Vidar Malware is Back: New Aryaka Threat Research Report

Vidar, a well-known info-stealing malware, is making the rounds again with a few new tricks. In a new report, Aryaka’s Threat Research Lab dives into what’s happening and what you can do to protect your team.
Over the past few weeks, our researchers tracked a fresh Vidar campaign aimed squarely at everyday Windows users—the folks who live in their browsers, jump between SaaS apps, and keep credentials saved for convenience. The goal is simple: steal what unlocks your digital life (passwords, cookies, autofill data, crypto wallets, auth tokens) and quietly ship it out. What’s different this time is how smoothly Vidar slips past basic defenses and blends into normal activity, making it harder to spot with point tools alone. Below is what’s going on, why it matters, and the immediate steps we recommend.
Executive Summary (at a glance)
- Vidar arrives through common lures (phishing, shady downloads) and sets itself to run again after reboot.
- It focuses on browser-stored data, such as passwords, cookies, and tokens that can grant account access without a password prompt.
- It hides control instructions on public platforms, then quietly exfiltrates data over encrypted web traffic.
- The targets aren’t niche; if your organization uses Chromium-based browsers and SaaS, you’re in scope.

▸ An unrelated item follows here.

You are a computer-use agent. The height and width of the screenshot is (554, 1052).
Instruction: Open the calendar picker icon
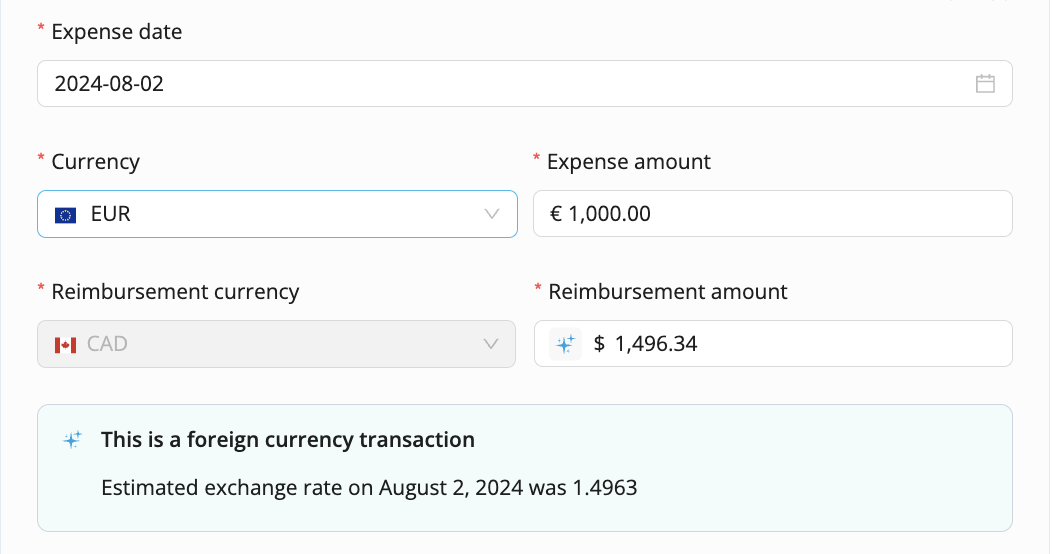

- Layered, identity-aware controls and smarter egress monitoring are the best counters.
Background
Vidar has been around for years and is sold “as a service,” which means many different actors can rent it and run their own campaigns. That’s why it pops up in waves—whenever a new crew turns the crank.
How the attack plays out
- The foot in the door: A user clicks a convincing attachment or download.
- Setting up shop: The malware tweaks settings to avoid basic checks and ensures it starts again later.

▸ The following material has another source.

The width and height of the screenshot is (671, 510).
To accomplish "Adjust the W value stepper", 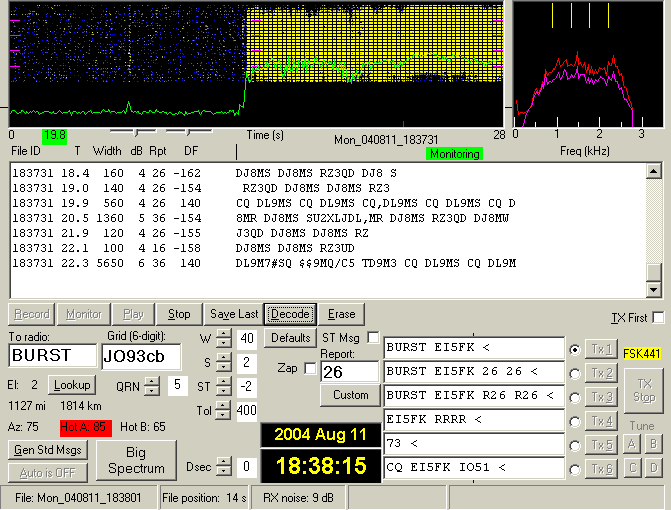I will pos(222,339).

- The grab: It hunts for the good stuff—browser passwords, cookies, tokens, wallet files, screenshots.
- Phone home: It finds control servers using “dead-drops” (public pages that quietly hold pointers), then sends data out over normal-looking HTTPS traffic.
Why this Matters
Modern work runs through the browser. If an attacker grabs your cookies and tokens, they can often waltz into SaaS apps and cloud consoles without ever cracking a password. That means account takeover, lateral movement, and data exposure even if MFA is solid and endpoint AV is green.
Impact
Who’s most at risk
- Teams that rely heavily on web apps and keep credentials saved in the browser
- Contractors, sales, finance, and anyone who uses multiple SaaS tools daily
- Organizations with uneven policy enforcement between remote users and branch locations
Business fallout (in real terms)
- Account misuse & fraud: Unauthorized purchases, wire attempts, gift-card scams, or invoice tampering
- Data exposure: Customer PII, financials, source files, internal roadmaps
- Operational drag: Time spent rotating credentials, revoking sessions, and chasing suspicious logins
How Aryaka helps fight against Vidar Malware
Aryaka’s Unified SASE as a Service brings networking, security, and observability together so you can see—and stop—this kind of campaign across users and sites:
- Zero-Trust access with posture checks: Only healthy, policy-compliant devices reach sensitive apps.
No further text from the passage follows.